Cross-lingual speaker adaptation for HMM-based speech synthesis considering differences between language-dependent average voices

摘要：

This paper proposes an improved cross-lingual speaker adaptation technique with considering the differences between language-dependent average voices in a Speech-to-Speech Translation system. A state mapping based method had been introduced for cross-lingual speaker adaptation in HMMbased speech synthesis. In this method, the transforms estimated from the input language are applied to average voice models of the output language according to the state mapping information. However, the differences between average voices in the input and output language may degrade the adaptation performance.
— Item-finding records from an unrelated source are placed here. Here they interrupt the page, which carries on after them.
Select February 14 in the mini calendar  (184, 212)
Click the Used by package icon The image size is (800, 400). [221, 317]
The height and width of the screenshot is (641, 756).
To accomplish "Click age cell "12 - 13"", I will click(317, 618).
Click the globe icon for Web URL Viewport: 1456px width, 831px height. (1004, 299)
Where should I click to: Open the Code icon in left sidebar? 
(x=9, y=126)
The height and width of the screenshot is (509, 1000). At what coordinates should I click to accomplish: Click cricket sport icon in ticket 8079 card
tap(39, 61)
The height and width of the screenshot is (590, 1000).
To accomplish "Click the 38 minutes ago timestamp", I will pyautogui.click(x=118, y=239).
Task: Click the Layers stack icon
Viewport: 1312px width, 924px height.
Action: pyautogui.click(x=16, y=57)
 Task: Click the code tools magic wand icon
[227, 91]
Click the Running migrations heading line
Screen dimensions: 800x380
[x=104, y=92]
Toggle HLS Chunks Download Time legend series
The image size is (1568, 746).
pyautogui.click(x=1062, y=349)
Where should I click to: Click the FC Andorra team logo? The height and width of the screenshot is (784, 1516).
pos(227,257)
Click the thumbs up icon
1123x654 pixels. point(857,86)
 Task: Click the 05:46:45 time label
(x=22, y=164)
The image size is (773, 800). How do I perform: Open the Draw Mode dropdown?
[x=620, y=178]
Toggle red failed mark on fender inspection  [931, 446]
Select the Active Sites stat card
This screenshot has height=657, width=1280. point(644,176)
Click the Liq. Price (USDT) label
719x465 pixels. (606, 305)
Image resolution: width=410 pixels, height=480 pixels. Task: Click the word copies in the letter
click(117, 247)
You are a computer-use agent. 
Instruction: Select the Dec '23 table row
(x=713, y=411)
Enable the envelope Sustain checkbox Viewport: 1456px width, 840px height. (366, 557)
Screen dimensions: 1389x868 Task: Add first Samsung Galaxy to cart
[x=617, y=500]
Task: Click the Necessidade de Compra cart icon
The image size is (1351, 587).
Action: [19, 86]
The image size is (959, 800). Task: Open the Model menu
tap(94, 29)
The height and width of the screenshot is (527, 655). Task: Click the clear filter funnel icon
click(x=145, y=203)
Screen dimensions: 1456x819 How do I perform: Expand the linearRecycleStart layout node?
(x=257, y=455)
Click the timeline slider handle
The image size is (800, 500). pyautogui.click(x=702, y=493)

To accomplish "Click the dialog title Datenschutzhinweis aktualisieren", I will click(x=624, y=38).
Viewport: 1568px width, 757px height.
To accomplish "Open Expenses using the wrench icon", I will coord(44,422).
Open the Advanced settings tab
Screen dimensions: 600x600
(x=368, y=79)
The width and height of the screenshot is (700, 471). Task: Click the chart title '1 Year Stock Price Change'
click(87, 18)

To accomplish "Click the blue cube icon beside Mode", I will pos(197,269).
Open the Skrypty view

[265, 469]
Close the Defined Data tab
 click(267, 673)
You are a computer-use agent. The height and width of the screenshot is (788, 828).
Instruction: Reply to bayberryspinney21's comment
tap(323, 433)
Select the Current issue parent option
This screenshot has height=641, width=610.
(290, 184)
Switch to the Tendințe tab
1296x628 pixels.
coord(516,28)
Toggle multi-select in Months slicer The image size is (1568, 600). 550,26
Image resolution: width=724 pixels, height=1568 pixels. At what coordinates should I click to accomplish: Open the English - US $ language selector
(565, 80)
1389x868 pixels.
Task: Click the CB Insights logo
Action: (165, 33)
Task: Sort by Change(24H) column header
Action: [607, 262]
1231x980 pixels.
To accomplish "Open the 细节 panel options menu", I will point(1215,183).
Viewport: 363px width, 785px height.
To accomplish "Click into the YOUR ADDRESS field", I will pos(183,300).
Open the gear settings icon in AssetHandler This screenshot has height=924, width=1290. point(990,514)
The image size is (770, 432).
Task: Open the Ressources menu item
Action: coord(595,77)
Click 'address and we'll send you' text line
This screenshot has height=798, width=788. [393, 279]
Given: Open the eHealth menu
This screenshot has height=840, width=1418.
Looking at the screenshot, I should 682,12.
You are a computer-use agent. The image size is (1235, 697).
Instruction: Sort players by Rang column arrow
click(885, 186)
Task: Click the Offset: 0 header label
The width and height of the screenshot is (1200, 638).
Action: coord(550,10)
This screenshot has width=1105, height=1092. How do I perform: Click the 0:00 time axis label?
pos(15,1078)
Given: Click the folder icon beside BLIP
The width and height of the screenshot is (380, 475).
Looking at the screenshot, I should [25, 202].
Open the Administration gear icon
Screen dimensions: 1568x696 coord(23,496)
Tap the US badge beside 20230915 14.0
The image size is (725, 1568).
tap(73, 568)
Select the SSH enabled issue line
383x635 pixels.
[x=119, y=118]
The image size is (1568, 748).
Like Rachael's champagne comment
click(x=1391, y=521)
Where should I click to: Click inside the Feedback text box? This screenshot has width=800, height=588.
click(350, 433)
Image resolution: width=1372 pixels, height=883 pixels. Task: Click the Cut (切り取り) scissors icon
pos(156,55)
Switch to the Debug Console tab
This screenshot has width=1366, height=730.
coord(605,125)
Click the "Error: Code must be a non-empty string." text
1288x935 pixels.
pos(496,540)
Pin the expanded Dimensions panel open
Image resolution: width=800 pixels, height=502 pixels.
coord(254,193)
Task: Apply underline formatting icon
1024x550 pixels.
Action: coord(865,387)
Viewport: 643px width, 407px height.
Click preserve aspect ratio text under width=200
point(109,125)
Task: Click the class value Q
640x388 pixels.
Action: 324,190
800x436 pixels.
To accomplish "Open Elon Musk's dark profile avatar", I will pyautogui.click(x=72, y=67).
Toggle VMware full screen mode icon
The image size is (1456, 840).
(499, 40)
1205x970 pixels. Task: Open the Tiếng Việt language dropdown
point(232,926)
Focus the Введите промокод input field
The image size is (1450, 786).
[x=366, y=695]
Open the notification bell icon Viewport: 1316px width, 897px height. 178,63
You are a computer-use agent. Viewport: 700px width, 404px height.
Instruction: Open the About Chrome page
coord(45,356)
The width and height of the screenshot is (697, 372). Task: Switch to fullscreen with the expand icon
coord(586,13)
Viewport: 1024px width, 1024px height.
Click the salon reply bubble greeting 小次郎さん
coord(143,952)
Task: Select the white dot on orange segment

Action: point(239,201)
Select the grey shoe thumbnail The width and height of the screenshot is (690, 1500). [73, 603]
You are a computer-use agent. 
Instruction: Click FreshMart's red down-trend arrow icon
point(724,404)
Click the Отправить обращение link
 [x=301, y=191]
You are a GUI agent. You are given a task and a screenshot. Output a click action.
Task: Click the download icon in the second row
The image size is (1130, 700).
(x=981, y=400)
To reduce the differences, we apply a global linear transform to output average voice models, which minimizes the symmetric Kullback-Leibler divergence between two average voice models. From the experimental results, our approach could not obtain a better result than the original state mapping based method. This is because the global transform affects not only speaker characteristics but also language identity in acoustic features, and this degrades the synthetic speech quality. Therefore, it becomes clear that a technique which separate speaker and language identities is required.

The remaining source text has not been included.